Desde la perspectiva de un humanismo integral, esta propuesta es una decepción total. El ser humano no se agota en sus procesos biológicos, ni en sus interacciones sociales, ni en sus construcciones lingüísticas. Hay en él una vocación ontológica hacia lo absoluto, una apertura radical al otro, a la verdad, a Dios. Esta dimensión trascendente no es un añadido metafísico, sino el corazón mismo de lo humano. Maturana, al clausurar el pensamiento en la inmanencia, abandona al ser humano en su misterio más profundo. Su epistemología funcional no puede responder a las preguntas últimas: ¿quién soy?, ¿por qué sufro?, ¿qué es el bien?, ¿qué hay más allá de la muerte?
Lo único seguro que puede afirmarse de su propuesta es que permanece prisionera de las ataduras del principio moderno de inmanencia. Aunque su lenguaje biológico y su enfoque sistémico intentan superar el paradigma cartesiano, lo que finalmente sostiene su arquitectura conceptual es una visión del mundo cerrada sobre sí misma, donde todo sentido, toda verdad y toda realidad son generadas desde el vivir humano, sin apertura hacia lo trascendente. El pensamiento gira eternamente sobre sí mismo, sin posibilidad de salir de su propio circuito.

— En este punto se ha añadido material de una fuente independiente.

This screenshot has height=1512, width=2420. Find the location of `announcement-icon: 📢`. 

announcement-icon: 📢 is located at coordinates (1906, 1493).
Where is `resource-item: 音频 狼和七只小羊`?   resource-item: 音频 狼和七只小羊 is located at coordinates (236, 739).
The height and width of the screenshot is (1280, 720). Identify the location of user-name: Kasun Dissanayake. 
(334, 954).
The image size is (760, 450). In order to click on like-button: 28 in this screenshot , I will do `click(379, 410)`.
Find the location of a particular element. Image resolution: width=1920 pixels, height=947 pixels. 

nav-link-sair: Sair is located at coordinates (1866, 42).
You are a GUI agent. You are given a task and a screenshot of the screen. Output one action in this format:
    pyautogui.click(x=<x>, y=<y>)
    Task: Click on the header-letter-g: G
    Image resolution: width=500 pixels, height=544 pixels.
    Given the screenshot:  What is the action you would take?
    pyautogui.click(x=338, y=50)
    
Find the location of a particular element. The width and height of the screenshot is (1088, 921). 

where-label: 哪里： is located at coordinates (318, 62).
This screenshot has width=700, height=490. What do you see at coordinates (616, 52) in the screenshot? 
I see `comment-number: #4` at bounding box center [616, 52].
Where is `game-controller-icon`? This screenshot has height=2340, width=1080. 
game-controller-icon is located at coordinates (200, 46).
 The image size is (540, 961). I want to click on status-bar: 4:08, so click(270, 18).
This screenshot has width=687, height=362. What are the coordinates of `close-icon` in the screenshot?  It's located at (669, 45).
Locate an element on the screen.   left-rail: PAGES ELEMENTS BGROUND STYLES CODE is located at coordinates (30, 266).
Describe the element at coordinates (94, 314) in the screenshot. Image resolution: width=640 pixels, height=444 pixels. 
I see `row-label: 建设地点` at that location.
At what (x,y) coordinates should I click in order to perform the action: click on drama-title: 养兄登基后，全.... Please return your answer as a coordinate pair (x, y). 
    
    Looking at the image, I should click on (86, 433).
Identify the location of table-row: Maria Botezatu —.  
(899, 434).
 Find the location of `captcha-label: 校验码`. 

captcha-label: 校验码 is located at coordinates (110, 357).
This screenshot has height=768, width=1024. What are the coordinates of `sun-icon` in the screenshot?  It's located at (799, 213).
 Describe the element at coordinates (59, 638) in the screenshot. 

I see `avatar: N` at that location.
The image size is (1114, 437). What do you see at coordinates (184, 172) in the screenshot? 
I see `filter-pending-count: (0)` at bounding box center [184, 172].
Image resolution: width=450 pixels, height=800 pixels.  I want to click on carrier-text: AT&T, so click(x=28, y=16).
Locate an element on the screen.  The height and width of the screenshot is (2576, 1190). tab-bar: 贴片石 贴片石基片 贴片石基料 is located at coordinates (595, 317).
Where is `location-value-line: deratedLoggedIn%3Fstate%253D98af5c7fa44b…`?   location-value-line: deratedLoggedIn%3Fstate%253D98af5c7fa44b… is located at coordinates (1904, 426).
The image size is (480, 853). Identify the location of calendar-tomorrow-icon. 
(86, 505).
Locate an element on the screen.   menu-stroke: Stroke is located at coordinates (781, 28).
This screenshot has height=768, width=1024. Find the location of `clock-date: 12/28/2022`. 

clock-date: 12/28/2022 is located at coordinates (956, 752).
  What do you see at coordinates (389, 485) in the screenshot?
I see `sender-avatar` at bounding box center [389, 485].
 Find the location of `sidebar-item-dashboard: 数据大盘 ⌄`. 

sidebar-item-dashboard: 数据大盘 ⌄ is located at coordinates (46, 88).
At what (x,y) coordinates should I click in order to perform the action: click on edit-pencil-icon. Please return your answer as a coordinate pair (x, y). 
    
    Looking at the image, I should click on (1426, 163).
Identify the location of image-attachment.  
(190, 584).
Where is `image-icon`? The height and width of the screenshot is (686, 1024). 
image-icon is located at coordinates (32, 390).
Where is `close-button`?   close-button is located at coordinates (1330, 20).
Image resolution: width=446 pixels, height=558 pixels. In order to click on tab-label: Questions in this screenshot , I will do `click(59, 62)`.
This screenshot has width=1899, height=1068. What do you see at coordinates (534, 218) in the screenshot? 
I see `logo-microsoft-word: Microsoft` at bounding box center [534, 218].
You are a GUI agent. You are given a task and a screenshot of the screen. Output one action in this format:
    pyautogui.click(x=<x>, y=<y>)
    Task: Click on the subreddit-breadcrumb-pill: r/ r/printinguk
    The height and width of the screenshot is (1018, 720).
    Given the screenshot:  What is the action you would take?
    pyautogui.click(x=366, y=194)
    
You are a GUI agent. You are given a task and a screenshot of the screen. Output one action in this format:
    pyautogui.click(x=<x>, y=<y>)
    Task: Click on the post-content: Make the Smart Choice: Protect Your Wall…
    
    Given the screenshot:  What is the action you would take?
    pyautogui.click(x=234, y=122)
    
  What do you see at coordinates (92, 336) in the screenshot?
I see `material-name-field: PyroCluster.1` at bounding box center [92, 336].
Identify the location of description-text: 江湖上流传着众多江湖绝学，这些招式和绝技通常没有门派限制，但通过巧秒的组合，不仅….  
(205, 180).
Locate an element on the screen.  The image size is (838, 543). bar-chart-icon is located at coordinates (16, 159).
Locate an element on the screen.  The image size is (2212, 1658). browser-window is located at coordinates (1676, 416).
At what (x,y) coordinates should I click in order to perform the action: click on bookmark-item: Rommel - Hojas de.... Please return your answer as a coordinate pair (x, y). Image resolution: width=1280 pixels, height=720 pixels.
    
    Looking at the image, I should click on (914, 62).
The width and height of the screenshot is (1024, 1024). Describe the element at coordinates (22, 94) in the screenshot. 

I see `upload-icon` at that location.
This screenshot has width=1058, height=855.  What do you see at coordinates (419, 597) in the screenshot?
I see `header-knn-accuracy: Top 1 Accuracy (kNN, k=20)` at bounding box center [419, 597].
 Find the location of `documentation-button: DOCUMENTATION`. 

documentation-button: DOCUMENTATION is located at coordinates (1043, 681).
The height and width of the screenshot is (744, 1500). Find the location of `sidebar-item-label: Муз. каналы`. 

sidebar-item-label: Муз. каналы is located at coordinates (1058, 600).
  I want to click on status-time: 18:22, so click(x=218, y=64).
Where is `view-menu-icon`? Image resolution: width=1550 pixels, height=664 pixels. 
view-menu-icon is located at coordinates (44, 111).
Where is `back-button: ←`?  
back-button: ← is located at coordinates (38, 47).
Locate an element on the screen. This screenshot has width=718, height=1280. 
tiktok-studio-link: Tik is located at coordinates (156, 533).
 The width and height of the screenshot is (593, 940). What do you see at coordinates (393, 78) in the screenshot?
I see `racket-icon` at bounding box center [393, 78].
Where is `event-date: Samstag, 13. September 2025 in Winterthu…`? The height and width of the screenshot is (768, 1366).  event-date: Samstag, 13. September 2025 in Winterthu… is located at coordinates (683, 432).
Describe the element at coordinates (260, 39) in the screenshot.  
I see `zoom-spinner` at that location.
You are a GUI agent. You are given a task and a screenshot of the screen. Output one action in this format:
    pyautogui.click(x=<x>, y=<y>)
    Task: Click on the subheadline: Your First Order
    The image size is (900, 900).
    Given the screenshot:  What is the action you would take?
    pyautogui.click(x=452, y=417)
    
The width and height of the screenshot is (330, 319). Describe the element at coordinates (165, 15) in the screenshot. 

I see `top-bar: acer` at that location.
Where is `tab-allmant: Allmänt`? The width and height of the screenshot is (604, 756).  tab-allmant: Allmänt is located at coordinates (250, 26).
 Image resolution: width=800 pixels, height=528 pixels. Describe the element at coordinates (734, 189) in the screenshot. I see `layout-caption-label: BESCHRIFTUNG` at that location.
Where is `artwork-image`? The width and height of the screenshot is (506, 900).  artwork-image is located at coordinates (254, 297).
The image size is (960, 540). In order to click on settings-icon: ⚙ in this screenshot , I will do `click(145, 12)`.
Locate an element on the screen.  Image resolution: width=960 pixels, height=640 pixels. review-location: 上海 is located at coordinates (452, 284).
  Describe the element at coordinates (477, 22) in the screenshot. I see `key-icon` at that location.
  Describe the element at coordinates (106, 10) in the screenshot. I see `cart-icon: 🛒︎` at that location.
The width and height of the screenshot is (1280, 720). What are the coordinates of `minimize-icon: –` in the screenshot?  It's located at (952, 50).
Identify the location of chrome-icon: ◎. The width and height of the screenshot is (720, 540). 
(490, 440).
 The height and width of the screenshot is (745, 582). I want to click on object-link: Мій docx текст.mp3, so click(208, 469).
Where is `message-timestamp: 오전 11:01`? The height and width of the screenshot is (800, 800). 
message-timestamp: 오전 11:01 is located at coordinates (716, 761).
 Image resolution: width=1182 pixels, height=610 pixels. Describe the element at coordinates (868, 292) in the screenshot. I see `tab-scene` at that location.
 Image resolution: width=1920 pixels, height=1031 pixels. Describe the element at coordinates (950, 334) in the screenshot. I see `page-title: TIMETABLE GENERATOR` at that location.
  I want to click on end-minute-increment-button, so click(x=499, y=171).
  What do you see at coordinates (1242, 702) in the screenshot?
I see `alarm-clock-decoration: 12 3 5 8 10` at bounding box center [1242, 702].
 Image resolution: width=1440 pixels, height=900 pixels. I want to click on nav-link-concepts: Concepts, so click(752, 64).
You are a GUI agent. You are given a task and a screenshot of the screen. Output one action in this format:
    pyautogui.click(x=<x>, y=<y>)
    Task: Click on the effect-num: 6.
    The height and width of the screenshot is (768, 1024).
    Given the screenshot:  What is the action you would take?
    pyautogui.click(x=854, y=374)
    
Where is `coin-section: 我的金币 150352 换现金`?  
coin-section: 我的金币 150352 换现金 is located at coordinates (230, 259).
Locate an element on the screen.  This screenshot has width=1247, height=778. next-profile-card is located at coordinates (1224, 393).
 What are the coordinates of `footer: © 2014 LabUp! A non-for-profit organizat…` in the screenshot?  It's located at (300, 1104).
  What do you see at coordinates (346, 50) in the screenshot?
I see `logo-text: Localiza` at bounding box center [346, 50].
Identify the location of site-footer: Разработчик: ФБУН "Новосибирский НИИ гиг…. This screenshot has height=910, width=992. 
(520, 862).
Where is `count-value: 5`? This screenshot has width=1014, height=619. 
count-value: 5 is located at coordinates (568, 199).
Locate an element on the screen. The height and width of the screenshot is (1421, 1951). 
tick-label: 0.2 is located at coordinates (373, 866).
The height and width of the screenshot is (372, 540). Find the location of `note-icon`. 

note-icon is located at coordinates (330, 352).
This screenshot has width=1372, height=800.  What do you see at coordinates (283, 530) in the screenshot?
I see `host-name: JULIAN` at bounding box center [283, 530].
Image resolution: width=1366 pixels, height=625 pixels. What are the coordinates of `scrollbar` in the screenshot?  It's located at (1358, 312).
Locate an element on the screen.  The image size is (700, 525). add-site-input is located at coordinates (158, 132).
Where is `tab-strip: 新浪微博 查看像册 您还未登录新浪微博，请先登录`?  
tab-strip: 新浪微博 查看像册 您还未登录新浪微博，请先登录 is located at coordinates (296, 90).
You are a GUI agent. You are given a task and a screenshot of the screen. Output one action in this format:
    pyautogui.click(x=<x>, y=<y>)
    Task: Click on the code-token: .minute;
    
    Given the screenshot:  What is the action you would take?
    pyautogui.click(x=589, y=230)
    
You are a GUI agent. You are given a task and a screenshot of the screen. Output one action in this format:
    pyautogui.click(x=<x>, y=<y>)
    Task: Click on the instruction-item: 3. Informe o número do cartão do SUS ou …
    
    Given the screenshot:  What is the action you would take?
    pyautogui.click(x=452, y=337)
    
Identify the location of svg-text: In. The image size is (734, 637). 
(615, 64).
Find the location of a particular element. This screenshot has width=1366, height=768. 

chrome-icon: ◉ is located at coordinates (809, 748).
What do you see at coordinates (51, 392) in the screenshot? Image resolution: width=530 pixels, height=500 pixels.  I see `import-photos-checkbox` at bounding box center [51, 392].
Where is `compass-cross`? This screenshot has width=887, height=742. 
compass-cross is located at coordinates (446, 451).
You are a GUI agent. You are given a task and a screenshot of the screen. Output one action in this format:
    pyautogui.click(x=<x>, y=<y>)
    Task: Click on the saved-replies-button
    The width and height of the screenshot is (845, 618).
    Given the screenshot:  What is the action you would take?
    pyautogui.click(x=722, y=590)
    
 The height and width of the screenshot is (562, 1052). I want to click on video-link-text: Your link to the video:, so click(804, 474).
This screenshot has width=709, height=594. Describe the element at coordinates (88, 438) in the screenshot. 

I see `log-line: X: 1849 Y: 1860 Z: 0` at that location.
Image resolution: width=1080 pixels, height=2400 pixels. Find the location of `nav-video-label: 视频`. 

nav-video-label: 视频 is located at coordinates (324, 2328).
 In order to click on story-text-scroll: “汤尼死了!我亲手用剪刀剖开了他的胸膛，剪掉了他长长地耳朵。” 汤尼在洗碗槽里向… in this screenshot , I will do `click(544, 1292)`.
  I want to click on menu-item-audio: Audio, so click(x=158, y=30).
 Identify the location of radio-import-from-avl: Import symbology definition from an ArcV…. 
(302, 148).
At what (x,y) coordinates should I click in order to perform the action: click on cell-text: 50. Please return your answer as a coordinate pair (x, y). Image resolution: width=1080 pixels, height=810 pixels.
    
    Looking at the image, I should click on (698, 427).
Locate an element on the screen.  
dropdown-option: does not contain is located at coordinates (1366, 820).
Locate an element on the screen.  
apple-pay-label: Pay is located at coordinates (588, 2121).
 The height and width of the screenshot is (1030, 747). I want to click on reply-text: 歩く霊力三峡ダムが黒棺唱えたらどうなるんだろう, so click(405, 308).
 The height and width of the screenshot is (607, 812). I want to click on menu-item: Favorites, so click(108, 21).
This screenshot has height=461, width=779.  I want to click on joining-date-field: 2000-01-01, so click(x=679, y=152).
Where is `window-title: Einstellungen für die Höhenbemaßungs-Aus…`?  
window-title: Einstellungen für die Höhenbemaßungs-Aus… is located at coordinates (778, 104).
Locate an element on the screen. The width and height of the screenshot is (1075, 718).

El naufragio epistemológico y ontológico de Maturana no es un fracaso técnico, sino un límite filosófico. Su obra ilumina aspectos del conocer, pero no se atreve a afirmar una verdad. Y en ese gesto, por más elegante que sea, el pensamiento se vuelve incapaz de sostener el sentido. Porque el ser humano no solo vive: espera, ama, sufre, busca, cree, trasciende. Y toda filosofía que no se atreva a pensar esa dimensión está condenada a la superficialidad. Maturana ofrece una epistemología del vivir, pero no una ontología del ser. Y por eso, su propuesta, aunque brillante en su formulación, naufraga en su fundamento.